## EXTRACT PROVIDED
## start

WAUKEGAN, Illinois -- (PRESS RELEASE) -- WMS Industries Inc. (NYSE:WMS) today reported net income of $3.9 million, or $0.12 per diluted share, for the Company's fiscal 2005 second quarter ended December 31, 2004 compared to a net loss of $0.4 million, or $0.01 loss per diluted share, for the December 2003 quarter. Total revenues for the December 2004 quarter increased 83%, or $42.5 million, to $94.0 million compared to total revenues of $51.5 million in the December 2003 quarter. The increase in total revenues was due to a 102% quarter-over-quarter improvement in new unit shipments to 5,811 units, an 18% increase in the average selling price of new gaming units to $9,938, a 4% increase in the average installed base of participation games to 4,712 units and a 20% increase in the average revenue per day of participation games to $46.30.

WMS' fiscal 2005 second quarter total revenues exceeded the Company's guidance for revenues of $85 million to $90 million, and new unit shipments of 5,811 units also surpassed the Company's guidance for 5,100 to 5,300 new unit shipments for the December 2004 quarter. In addition, the average selling price for new units exceeded the average selling price in the fiscal 2005 first quarter, as anticipated by the guidance. The installed base of participation games as of December 31, 2004 was 5,021 units and in-line with the anticipated installed base of between 4,900 to 5,100 units contemplated in the Company's guidance. As expected, average revenue per day for participation games continued to grow over the average revenue per day achieved in the Company's quarter ended September 30, 2004.

Financial Guidance

WMS today raised its fiscal 2005 guidance and initiated fiscal 2005 third quarter guidance for revenue and other financial metrics as outlined in the table below. The fiscal 2005 revenue guidance is based on current open orders for over 7,800 new gaming devices and over 2,100 participation gaming devices. The Company expects that higher research and development, selling and administrative, and depreciation and amortization expense - which are largely related to higher unit sales and participation game placements - will partially offset the increase in gross profit from the higher revenues.

## end

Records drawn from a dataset

## start

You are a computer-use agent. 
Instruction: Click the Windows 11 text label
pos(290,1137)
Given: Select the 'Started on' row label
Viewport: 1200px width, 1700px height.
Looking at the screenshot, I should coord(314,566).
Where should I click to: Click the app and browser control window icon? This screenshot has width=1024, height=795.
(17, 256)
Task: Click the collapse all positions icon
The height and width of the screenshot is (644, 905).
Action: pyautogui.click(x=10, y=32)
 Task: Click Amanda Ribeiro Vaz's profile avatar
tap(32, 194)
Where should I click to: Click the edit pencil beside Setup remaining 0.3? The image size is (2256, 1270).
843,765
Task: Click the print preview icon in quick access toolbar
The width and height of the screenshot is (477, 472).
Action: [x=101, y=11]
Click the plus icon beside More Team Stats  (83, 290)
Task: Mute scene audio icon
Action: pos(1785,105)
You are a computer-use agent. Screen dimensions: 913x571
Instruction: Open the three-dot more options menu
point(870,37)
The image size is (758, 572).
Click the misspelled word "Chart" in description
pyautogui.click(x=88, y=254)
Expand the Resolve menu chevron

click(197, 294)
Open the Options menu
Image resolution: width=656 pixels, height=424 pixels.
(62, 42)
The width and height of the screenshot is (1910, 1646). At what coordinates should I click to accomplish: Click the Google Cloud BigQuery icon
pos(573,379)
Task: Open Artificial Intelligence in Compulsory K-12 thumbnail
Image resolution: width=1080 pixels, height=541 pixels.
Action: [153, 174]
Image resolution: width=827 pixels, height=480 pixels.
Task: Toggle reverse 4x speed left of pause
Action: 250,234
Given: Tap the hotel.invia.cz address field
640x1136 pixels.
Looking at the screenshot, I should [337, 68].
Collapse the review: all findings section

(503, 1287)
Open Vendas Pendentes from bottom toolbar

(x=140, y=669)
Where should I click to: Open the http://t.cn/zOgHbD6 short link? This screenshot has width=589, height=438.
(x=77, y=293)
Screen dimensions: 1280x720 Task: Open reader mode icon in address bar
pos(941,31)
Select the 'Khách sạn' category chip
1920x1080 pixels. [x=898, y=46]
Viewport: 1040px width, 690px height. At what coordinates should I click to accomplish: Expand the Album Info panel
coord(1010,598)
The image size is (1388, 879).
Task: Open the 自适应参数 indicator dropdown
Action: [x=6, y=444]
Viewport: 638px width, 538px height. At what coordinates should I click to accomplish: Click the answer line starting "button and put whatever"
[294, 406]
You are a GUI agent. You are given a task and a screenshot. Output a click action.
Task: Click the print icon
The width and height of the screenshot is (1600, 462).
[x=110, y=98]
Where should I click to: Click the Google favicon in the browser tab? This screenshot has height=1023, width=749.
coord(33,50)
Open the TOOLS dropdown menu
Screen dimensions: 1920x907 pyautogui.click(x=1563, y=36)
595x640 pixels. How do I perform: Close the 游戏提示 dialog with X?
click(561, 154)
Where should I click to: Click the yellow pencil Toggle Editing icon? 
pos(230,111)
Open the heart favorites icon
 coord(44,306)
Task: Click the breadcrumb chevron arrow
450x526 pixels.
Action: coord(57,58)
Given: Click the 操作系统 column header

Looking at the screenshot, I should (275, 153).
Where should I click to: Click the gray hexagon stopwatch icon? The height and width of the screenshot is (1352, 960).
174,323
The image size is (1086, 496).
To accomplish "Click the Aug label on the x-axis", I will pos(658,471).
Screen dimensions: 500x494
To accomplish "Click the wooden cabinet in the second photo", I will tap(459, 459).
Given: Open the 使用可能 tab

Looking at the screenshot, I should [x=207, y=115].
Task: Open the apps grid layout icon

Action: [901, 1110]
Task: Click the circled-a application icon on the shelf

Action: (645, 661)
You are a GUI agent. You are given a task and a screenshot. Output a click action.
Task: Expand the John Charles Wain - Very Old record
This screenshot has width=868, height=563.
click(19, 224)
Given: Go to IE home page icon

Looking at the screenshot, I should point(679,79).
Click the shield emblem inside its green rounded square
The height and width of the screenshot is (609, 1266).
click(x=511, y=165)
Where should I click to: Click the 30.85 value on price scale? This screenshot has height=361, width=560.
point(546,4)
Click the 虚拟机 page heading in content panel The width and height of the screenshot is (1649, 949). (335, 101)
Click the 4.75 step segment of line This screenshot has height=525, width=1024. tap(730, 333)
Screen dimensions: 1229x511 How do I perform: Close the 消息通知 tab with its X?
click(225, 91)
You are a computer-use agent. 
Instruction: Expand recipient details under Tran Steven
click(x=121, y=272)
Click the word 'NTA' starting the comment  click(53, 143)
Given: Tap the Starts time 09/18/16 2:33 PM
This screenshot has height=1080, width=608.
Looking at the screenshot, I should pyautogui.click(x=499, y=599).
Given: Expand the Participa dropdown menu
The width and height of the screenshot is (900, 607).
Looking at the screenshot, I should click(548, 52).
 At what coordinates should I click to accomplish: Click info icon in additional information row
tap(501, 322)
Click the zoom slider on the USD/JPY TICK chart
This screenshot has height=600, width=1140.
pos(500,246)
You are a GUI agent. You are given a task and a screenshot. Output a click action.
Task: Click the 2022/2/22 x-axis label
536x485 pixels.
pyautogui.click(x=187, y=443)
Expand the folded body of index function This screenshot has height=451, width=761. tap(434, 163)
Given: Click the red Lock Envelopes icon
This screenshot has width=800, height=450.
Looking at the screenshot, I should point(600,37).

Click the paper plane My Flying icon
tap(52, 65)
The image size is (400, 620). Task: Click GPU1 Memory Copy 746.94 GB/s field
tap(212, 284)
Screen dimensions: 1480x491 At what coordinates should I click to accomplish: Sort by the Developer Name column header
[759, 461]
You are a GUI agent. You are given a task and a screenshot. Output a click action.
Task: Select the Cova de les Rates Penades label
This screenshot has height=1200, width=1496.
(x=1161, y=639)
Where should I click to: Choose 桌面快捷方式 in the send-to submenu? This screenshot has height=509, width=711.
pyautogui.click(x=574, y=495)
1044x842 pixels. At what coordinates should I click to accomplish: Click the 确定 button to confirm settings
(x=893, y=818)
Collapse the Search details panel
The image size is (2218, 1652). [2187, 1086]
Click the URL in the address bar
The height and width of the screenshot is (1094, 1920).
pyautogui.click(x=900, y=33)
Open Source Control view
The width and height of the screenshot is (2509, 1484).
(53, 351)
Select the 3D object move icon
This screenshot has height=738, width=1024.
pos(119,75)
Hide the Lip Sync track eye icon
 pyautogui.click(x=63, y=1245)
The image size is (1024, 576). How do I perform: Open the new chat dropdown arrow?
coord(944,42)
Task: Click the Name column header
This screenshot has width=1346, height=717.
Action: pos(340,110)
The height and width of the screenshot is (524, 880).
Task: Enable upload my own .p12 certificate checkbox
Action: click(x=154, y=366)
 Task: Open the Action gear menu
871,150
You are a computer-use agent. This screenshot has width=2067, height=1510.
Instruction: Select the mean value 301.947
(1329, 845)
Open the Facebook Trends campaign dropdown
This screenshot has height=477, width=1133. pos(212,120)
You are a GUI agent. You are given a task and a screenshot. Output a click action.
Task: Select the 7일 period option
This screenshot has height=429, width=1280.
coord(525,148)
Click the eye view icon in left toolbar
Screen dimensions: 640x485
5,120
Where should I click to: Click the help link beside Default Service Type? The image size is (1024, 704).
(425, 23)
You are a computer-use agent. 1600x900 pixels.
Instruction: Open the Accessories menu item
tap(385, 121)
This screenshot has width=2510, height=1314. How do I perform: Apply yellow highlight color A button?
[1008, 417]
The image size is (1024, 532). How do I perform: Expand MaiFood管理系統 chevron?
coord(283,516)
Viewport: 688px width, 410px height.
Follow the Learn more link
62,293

## end

## REQUIRED TASK 1
Locate each line in the records that contains the string "pixels", treating case as significant, and copy those lines.
## REQUIRED TASK 2
Resume the WMS Industries earnings release, continuing it after its last sentence.
The press release and the records have no connection to each other.

## OUTPUT 1
Image resolution: width=656 pixels, height=424 pixels.
Image resolution: width=1080 pixels, height=541 pixels.
Image resolution: width=827 pixels, height=480 pixels.
640x1136 pixels.
1920x1080 pixels. [x=898, y=46]
595x640 pixels. How do I perform: Close the 游戏提示 dialog with X?
450x526 pixels.
536x485 pixels.
1044x842 pixels. At what coordinates should I click to accomplish: Click the 确定 button to confirm settings
You are a computer-use agent. 1600x900 pixels.

## OUTPUT 2
New units sold in the fiscal 2005 second quarter included 5,684 new Bluebird® gaming devices, 90 hybrid units and 37 legacy units. The average selling price per new unit increased 18% from the prior year quarter to $9,938 in the December 2004 quarter reflecting the benefit of increased sales of gaming devices housed in our Bluebird cabinet, which generated an average selling price per unit of $10,025 in the fiscal 2005 second quarter. The increase in total revenues for the December 2004 quarter also included an increase of $4.9 million, or 73%, in OEM, parts, used games and conversions revenues resulting from shipment of 1,500 OEM units to Multimedia Games, and greater conversion sales, as we shipped 1,102 conversion kits, including 969 CPU-NXT(TM) upgrade kits in the quarter.

Gaming operations revenues of $24.6 million increased by $3.9 million in the December 2004 quarter compared to the December 2003 quarter. The average installed base of participation gaming devices increased to 4,712 units in the December 2004 quarter from 4,549 units in the prior year quarter. The period end installed base grew 535 units to 5,021 units at December 31, 2004 from 4,486 units at September 30, 2004, as we continued to roll-out four new participation games in the Bluebird cabinet: MONOPLY(TM) Money, MONOPOLY Once Around Deluxe®, MEN IN BLACK(TM), and MATCH GAME(TM). The success of these new games has accelerated our transition from participation games in legacy cabinets to new games in Bluebird cabinets as we installed 1,271 new games in Bluebird cabinets in the December 2004 quarter and at December 31, 2004, approximately 40% of our participation installed base is in Bluebird cabinets.

Since December 31, 2004, we have added over 200 additional participation gaming devices resulting in a current installed base approaching 5,250 units. We expect growth in our installed base and average net revenue per day of gaming operations machines in future quarters as we continue to install new participation games in our Bluebird cabinet. As of today, our open orders for conversions and new participation games exceed 2,100 games of which over 1,600 are for new gaming devices with the balance for conversion of existing gaming devices. This current level of open orders remains among the highest in our history, even after the growth of the installed base footprint by over 1,000 units, or 25%, since June 30, 2004.

The average revenue per day for participation gaming devices in the December 2004 quarter increased by $7.87 per day, or 20%, from the December 2003 quarter and by $4.35 per day, or 10%, from the September 2004 quarter to $46.30. The Company believes this increase reflects the favorable response from casino patrons to the introduction of new game themes in the new Bluebird cabinet and the increase in placements of our wide-area progressive (WAP) gaming devices which generated a higher revenue per day than our non-linked participation game offerings. Our $46.30 average revenue per day includes both WAP and non-WAP games. Based on game refreshes, new game themes and the inclusion of the WAP product offerings, we expect the positive trend in average revenue per day to continue throughout fiscal 2005.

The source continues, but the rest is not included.